Switch to Desktop Site
 
 

Why Western retailers are scrambling to get a foothold in Indonesia

Consumer spending makes up more than half the Indonesian economy, making it an attractive new market for Western companies like L'Oreal whose traditional customers are in recession-mired countries.

Image

People shop at a Hypermart store in Jakarta, Indonesia, in June.

Enny Nuraheni/Reuters/File

About these ads

Consumer companies in the United States are suffering from a prolonged economic slowdown, and recent figures show the European economy is shrinking. So deep is the malaise in the West, some are calling this the lost decade. 

But many emerging markets in Asia are powering ahead, and Indonesia, to the surprise of many, is leading the pack.
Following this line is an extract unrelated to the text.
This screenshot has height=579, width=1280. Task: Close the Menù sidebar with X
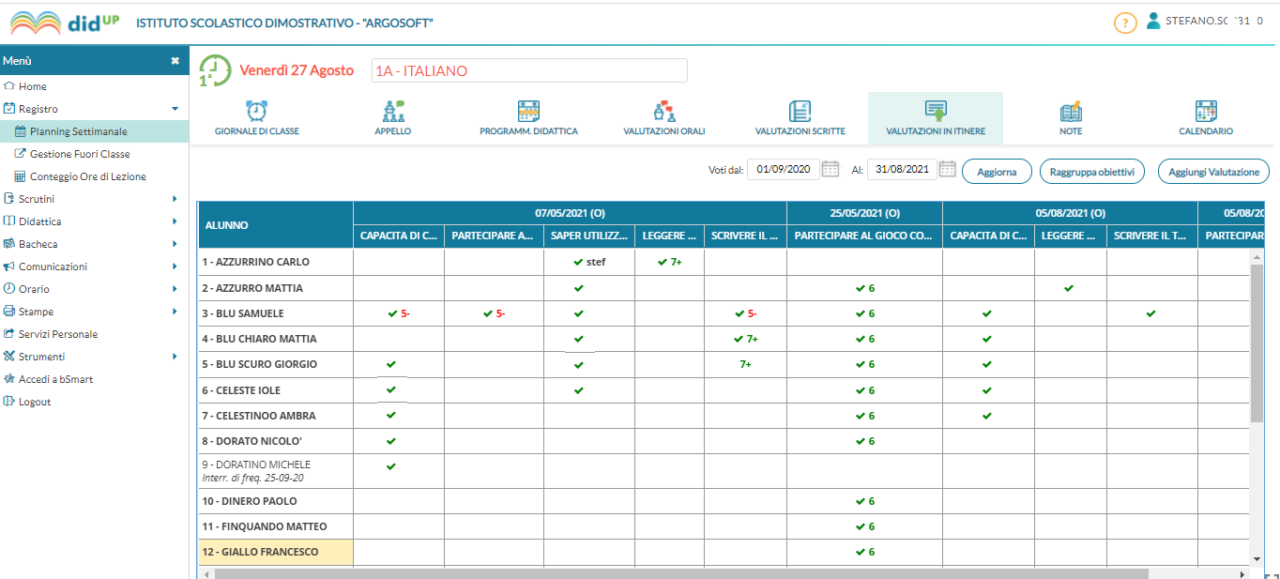tap(175, 61)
In recent weeks shopping malls, superstores, and outdoor markets here have been packed with shoppers stocking up for the Eid al-Fitr celebrations that mark the end of Ramadan, a month when Muslims fast from dawn to dusk. In Indonesia, home to the world’s largest Muslim population, spending spikes during Ramadan as Muslims buy food for elaborate fast-breaking ceremonies. Toward the end of the festive season, which concluded this weekend, they also buy new clothes, and increasingly, big ticket items like cars and electronics.

In years past consumers would spend a year’s worth of savings on the holiday. But spending like this now occurs throughout the year.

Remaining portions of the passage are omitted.